Extract:
╔══

Developer-Seller filed a cross-complaint, naming as cross-defendants over a dozen subcontractors that worked on the Apartments, including Western, Avila Cement and Weber-Iness Associates. Developer-Seller‟s operative pleading against the Subcontractors is its first amended cross-complaint for declaratory relief, implied equitable indemnity, and express contractual indemnity, which was filed October 6, 2006 (Cross-Complaint).
The Cross-Complaint does not use the term "willful misconduct," but does incorporate by reference the allegations of the FAC. Further details regarding the allegations of the FAC and the Cross-Complaint are set forth in part III.B, post.
Motions for Summary Judgment
In February 2007, Developer-Seller and Western both filed motions for summary judgment. Developer-Seller asserted the claims in Buyer‟s FAC were barred by the 10-year statute of limitations set forth in section 337.15. Similarly, Western asserted Developer-Seller‟s Cross-Complaint against it was barred by section 337.15 because the FAC and Cross-Complaint were filed more than 10 years after completion of the Apartments.
The superior court chose to hear Developer-Seller‟s motion for summary judgment before Western‟s motion for summary judgment.

╚══

Directions:
a - Summarize the excerpt in two sentences.
b - List every cause of action that the excerpt says the first amended cross-complaint asserts.
c - Copy out the part of the excerpt between "The Cross-Complaint does" and "part III.B, post.", inclusive.

Dataset extract:
╔══

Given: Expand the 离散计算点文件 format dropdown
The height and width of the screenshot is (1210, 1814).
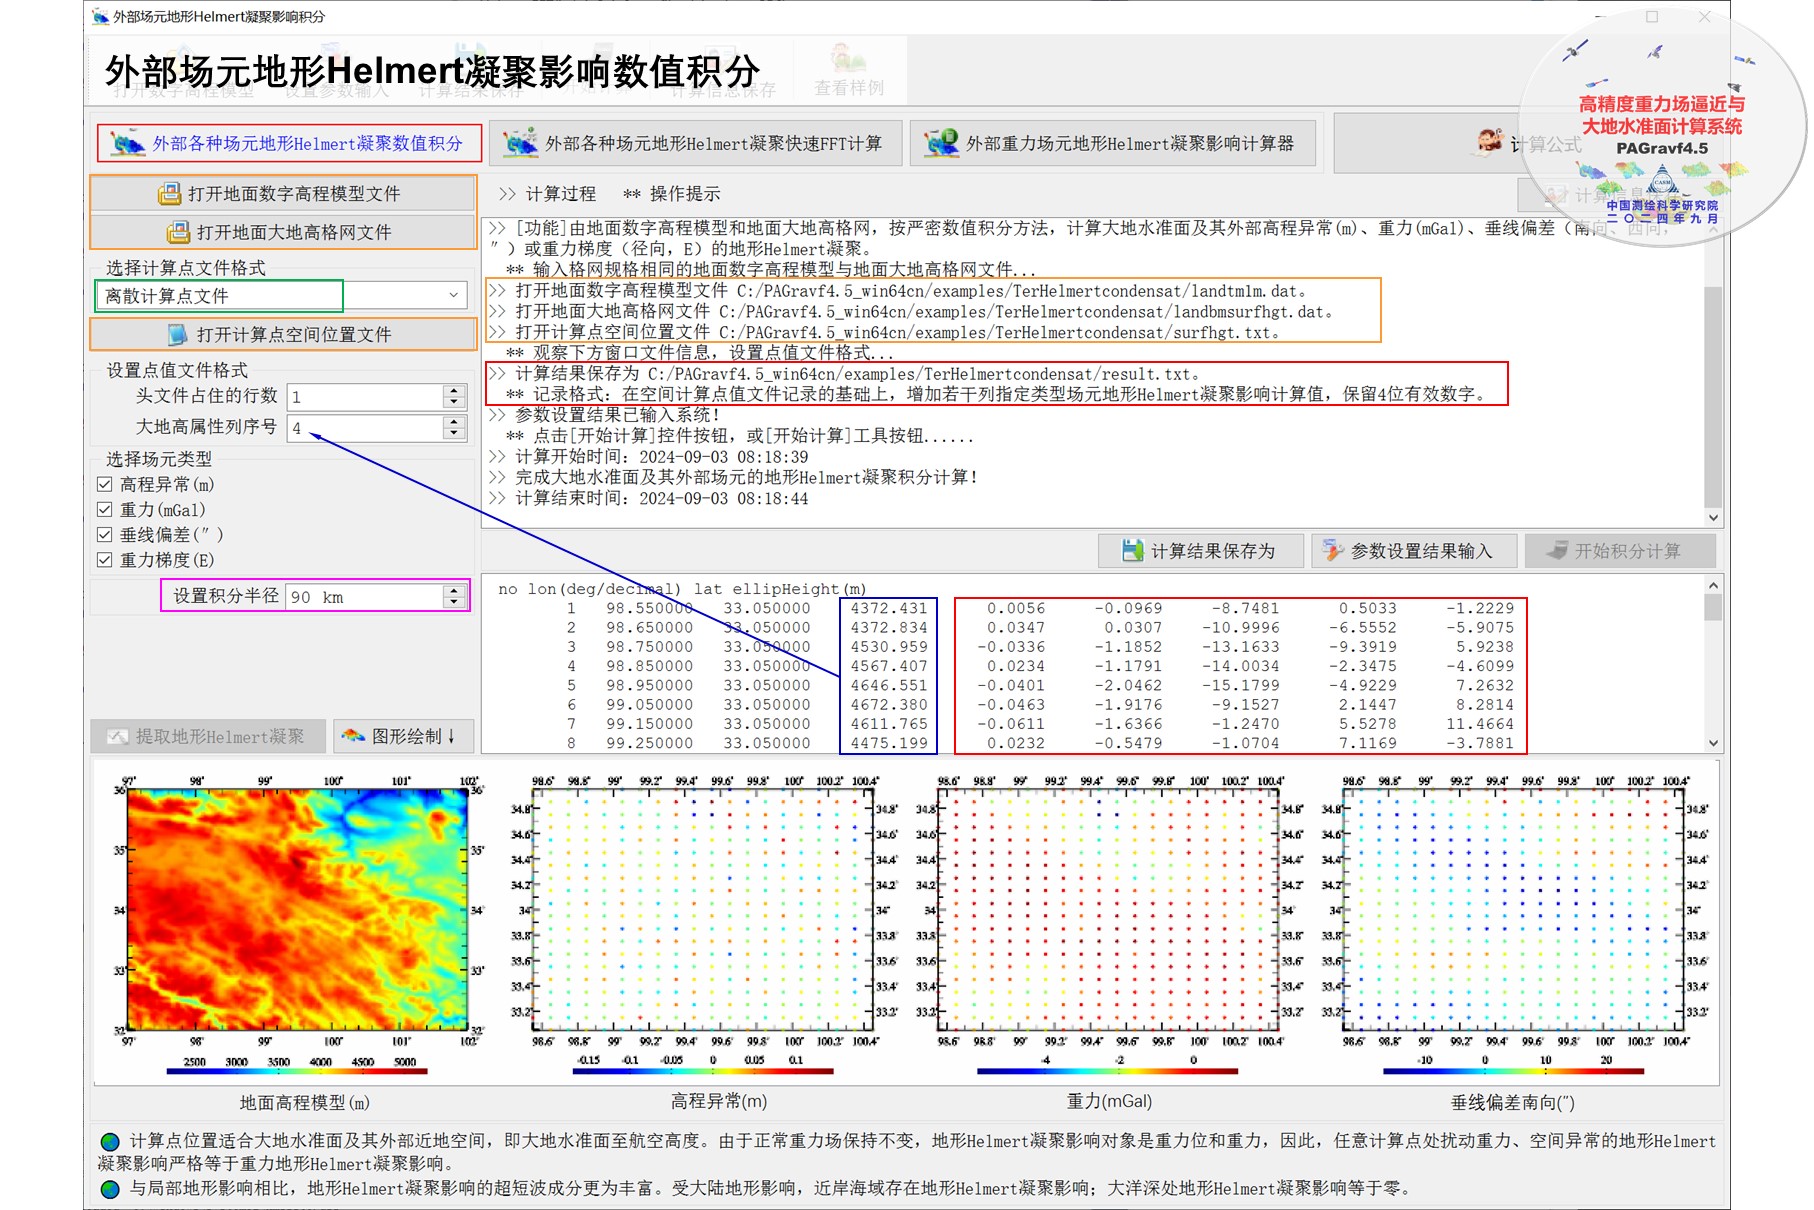Looking at the screenshot, I should [x=453, y=295].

╚══

Per-task answers:
a - Developer-Seller filed a cross-complaint against more than a dozen subcontractors who worked on the Apartments, including Western, and its operative first amended cross-complaint, filed October 6, 2006, seeks declaratory relief and indemnity. In February 2007, Developer-Seller and Western each moved for summary judgment under the 10-year statute of limitations in section 337.15, and the superior court chose to hear Developer-Seller's motion first.

b -
- Declaratory relief
- Implied equitable indemnity
- Express contractual indemnity

c -
The Cross-Complaint does not use the term "willful misconduct," but does incorporate by reference the allegations of the FAC. Further details regarding the allegations of the FAC and the Cross-Complaint are set forth in part III.B, post.